And here she is as she looks now, new chassis and suspension all finished. Once Servo's and battery are here I can run her for the first time since I bought her 15 months ago 






Next stage after that will be to try and program an arduino to control the rear wheel steering - I used to own a Honda Prelude with electronic 4WS and I want to replicate the way that system worked on the Clodbuster, just to see if I can


----------



## classic33 (26 Oct 2019)

Didn't the Clodbuster have dual shocks either side?


----------



## JhnBssll (26 Oct 2019)

classic33 said:


> Didn't the Clodbuster have dual shocks either side?



Certainly did. The new chassis has got space for a second but it's very common for modded Clods to go to a single shock. Aftermarket oil damped shocks tend to be stiffer than the originals and it would be over-sprung and over damped with 2 at each corner.


----------



## classic33 (26 Oct 2019)

JhnBssll said:


> Certainly did. The new chassis has got space for a second but it's very common for modded Clods to go to a single shock. Aftermarket oil damped shocks tend to be stiffer than the originals and it would be over-sprung and over damped with 2 at each corner.

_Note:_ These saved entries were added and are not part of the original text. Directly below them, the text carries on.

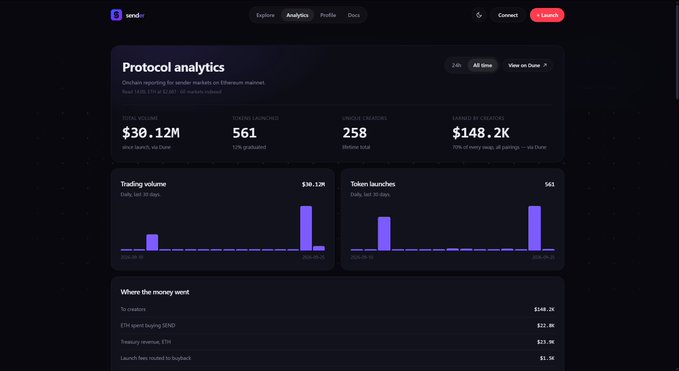Click the sender brand name text
Screen dimensions: 679x371
[135, 15]
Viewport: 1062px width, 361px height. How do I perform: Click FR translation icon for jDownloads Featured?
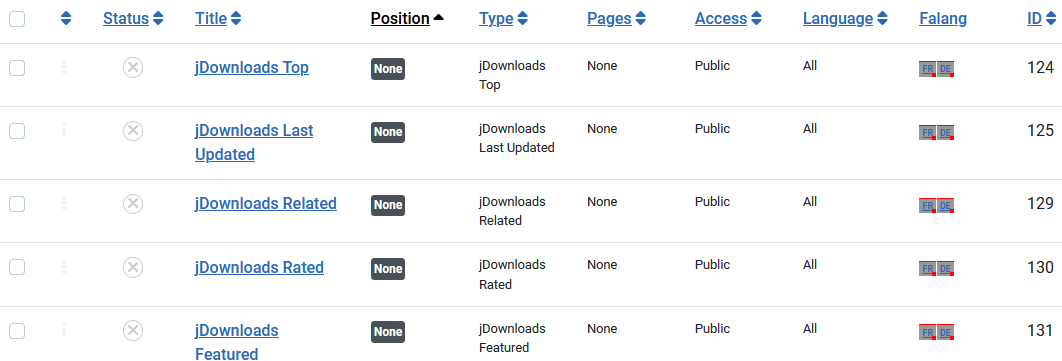[927, 332]
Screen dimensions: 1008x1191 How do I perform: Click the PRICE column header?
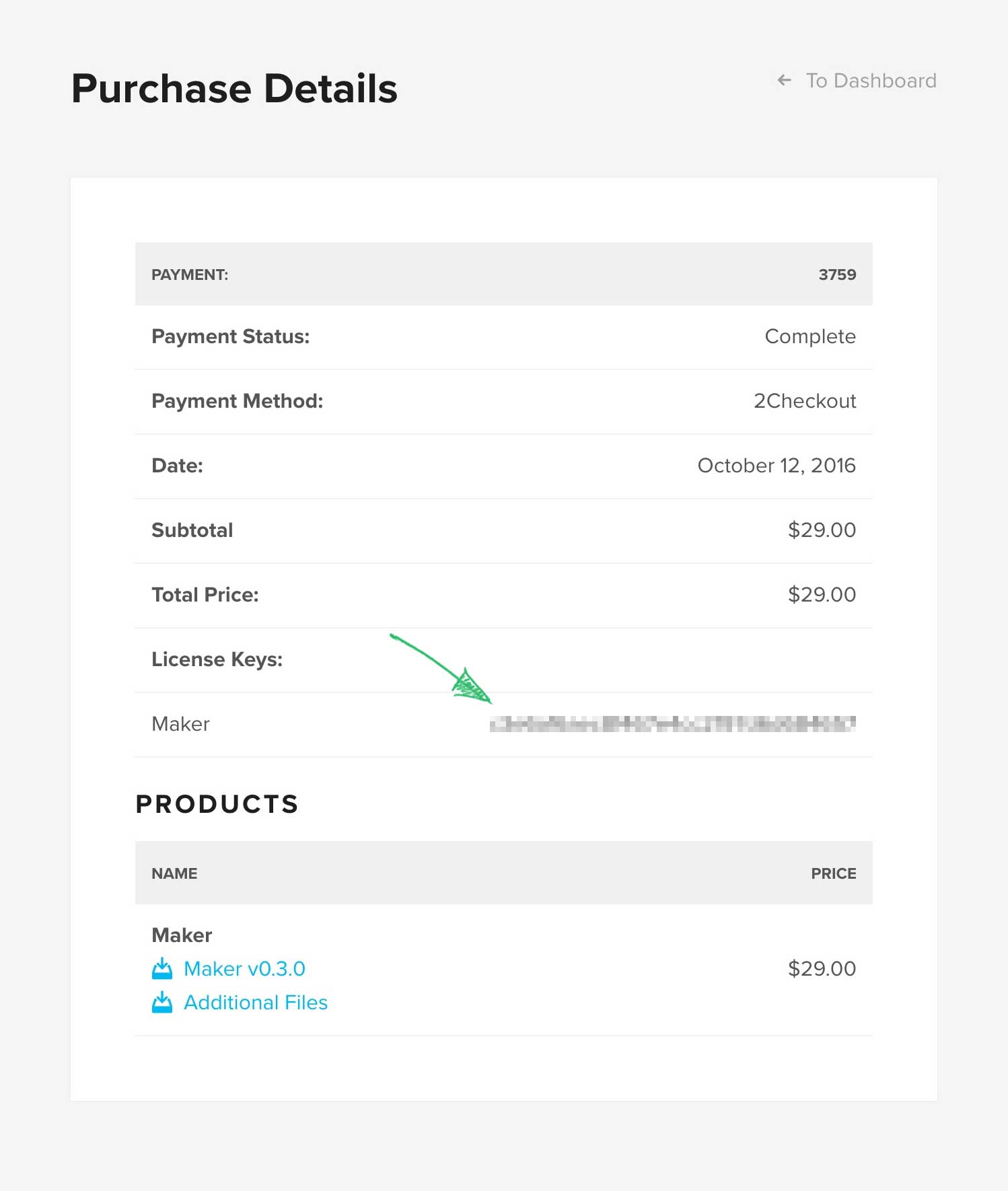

The "after" pictures had me thinking of their TXT.


----------



## classic33 (26 Oct 2019)

Two of mine


















I've the Mini, painted with Sid and The Gaffer on it. Painted with the Michelin man in mind. Tetley supplied the colour mixing proportions for this.

Started with the Boomerang, bought a Celica(unwanted present). Went back to the Off-Road theme with the Bearhawk & Blackfoot. I've the TA-01 and TA-02 chassis's, with a couple of different bodyshells on them. The belt drive TA-03 with a Mercedes AMG bodyshell.


----------



## JhnBssll (26 Nov 2020)

This project has stalled rather  The only real progress since the last photos were taken was attaching the servo's, and whilst the radio gear did arrive I never wired it up and ran it 






Since the evenings are drawing in, and I've got a brief respite from my extension building, I figured I'd get this project going again 😊 With that in mind I'm currently looking in to brushless motors and speed controllers to give the old girl a bit more oomph  Whatever I go with I'll need two of them as theres a motor per axle, and with brushless you need a controller per motor. Seems like it should keep me entertained for a few evenings anyway


----------



## JhnBssll (16 Dec 2020)

I found and ordered some suitable motors and controllers, one of which has arrived  I paid for two but a mix up by the seller means the second has only just been posted from China so will be another wait until that arrives 

Anyway, one shiny new brushless sensorless motor fitted along with one sensorless 60A electronic speed controller. Two of those should give it more than enough oomph 











I managed to find a red motor to match the springs and steering servos  Its not just my bicycles that have to be colour coordinated


----------



## classic33 (16 Dec 2020)

How much for the motors and controllers?


----------



## JhnBssll (17 Dec 2020)

I paid £52 inc. delivery for 2 motors and 2 controllers in the AliExpress black friday sale. They're branded "Surpass Hobby" who are apparently one of the more reputable chinese manufacturers but at that price I figured it was worth a go regardless


----------



## Cycleops (17 Dec 2020)

This time of year always reminds me of when I was running the Hobbystores shop. We always made a huge Tamiya order in time for Christmas and the new year. Wonder if people still buy them as presents?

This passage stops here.